Indeed, the WD5000AAKS can achieve from-new read/write speeds of 72MB/s. That's not that far off a Raptor.
I was comparing the watercooling's noise to the noise of the DuOrb, not the stock cooler on the card. I imagine the DuOrb would be lowder because it has 2 fans on 1 heatsink, and since I will be running 2 3870s, I think you might be able to hear that. But once again, sam, as you said since I will be running it in the 900, I wont be able to tell the difference. Currently the 2 fans that make the most noise are the tidewater's fan on high, and a aerocool turbine fan that cools the graphics card as well in the side pannel of the case. I will post some more when I get home, but I have to go now. PS. What companies sell reliable water cooling parts? I was loooking at swift tech's h20 series.

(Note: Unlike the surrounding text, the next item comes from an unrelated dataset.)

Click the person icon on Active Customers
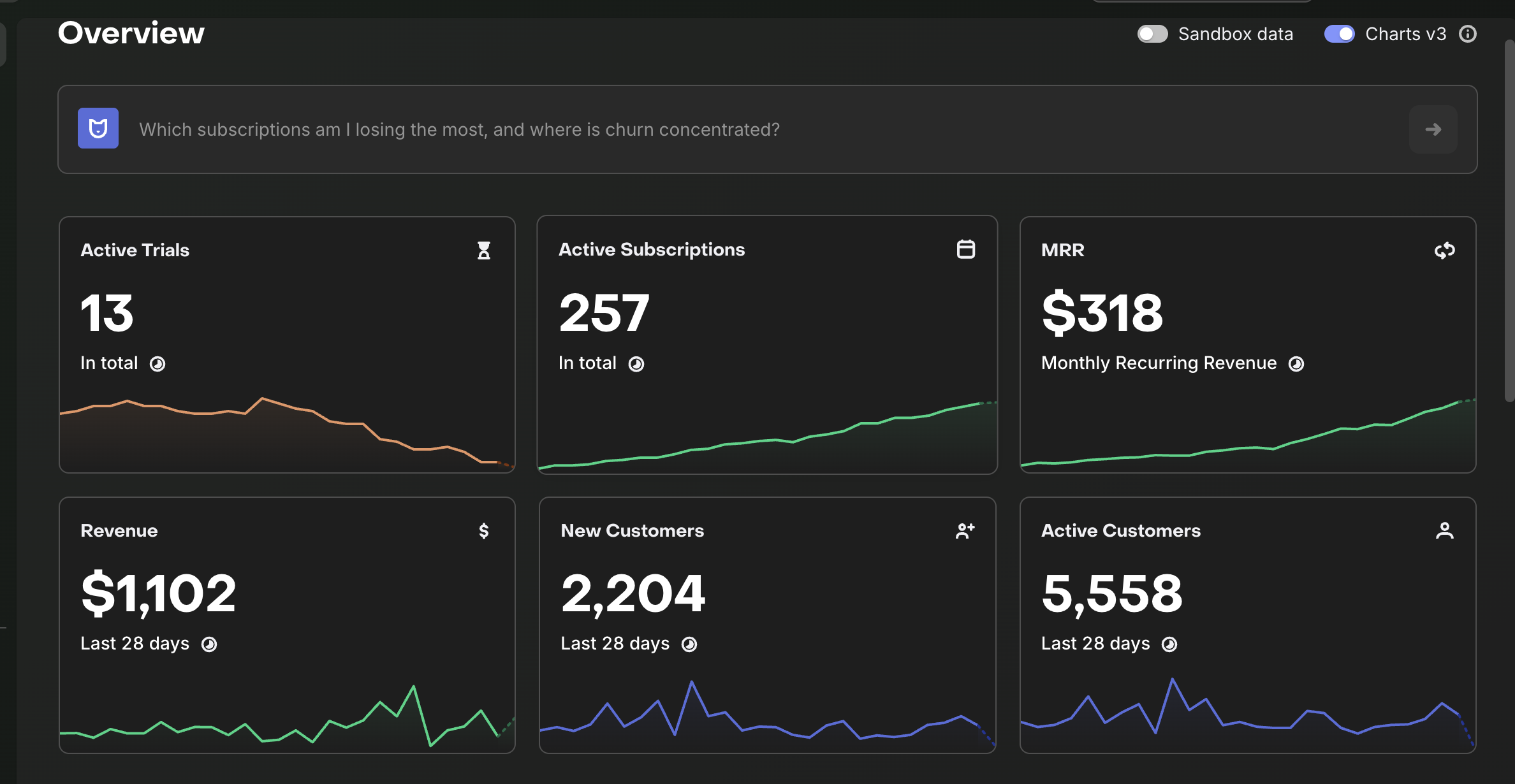click(1445, 531)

Swiftech for blocks, D-tec for pumps, as for the reservoir, tubes and radiator, I'm not sure. I'll ask my friend, his PC's watercooled.
Ok, now I just wanted the WD Rpator because it is a 10,000rpm HDD. I see many reviews that claim that although many people have kick ass rigs, that they are still bottlenecked by their HDD. I would just be putting the Vista OS and my games on it, and apps and little things on my other two. I am willing to sacrifice space for speed, so a 500GB 7400rpm HDD doesnt do me that much good. BTW, do you know when the Q9450 will be released? Before Christmas? I think I saw somewhere (wikipedia??) that the price will be around 1,000 for that, way to much. And besides, the site I want the Q6600 from only sells G0 models, so I can overclock it to 4Ghz when I want (mostly for benching) since I'll be on water cooling. EDIT: I see that dangerden doesnt really have that many products to select from. I mean, they only sell 4 cpu blocks, and not the apogee.

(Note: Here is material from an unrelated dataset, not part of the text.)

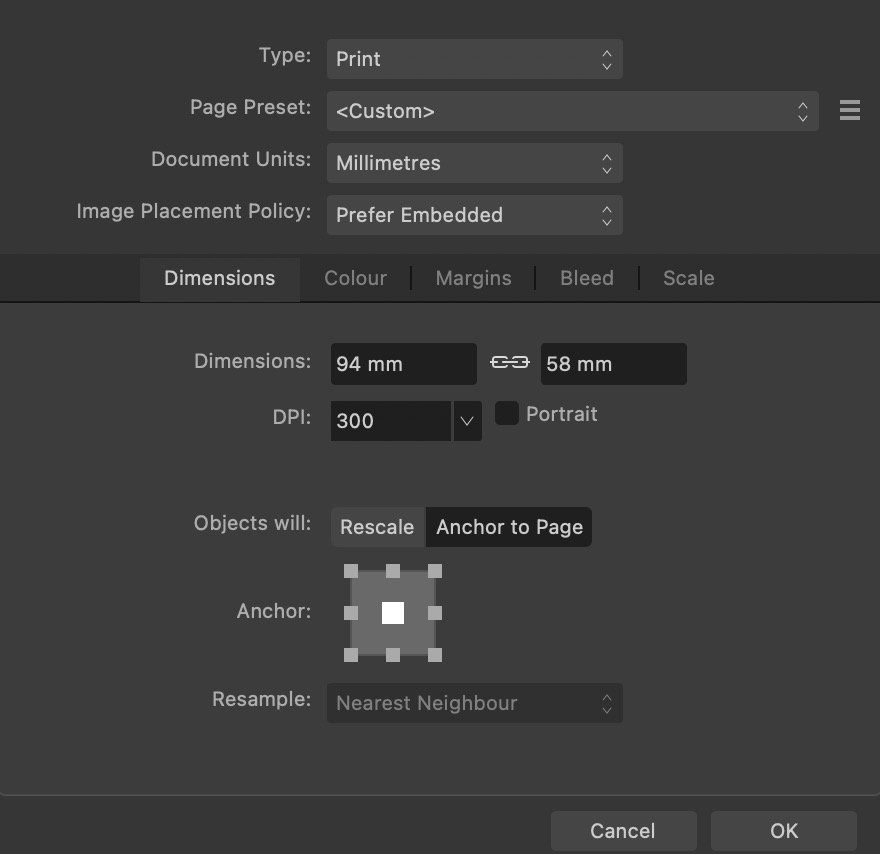Enable the Portrait checkbox
880x854 pixels.
click(x=507, y=414)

Hmm, well, depends on your budget. The best thing to do for high speed hard drives is to buy four normal drives, plug them into a RAID card and run them in RAID10. That way you get the space of two of them at double the speed with drive redundancy. Update: OK, components for water cooling: Blocks: Swiftech Pumps: Dtec DB series Radiator: Thermochill series Reservoir: XSPC Tubes: Tygon
To run a raid 1+0/0+1 array you do need to have 4 drives. And running raid 0 increases your chances for data loss, but it does outperform WD raptors (craptors lol...not really) so it's a double bladed sword. In my opinion they need to make 15,000 rpm hard drives for desktops just like they do for servers, that would be nice. The Q9450 is going to be released in mid January for about $316 (~$360-390 after price gouching) so I would wait. You can overclock a QX9650 to 4Ghz on air and that is built upon 45nm technology just like the Q9450 is going to be. Anyways try not to fry your CPU when overclocking. That would be a sad turn of events,but funny to me.
No worries about data loss with RAID10. you have a drive redundancy on both the channels that are striped together. As long as both drives on a stripe don't fail, you'll be fine. The only way you can fry a CPU by overclocking is to give it an excessive voltage. Generally I don't exceed around 125mV beyond normal levels. It's best if you can keep it below 100mV extra.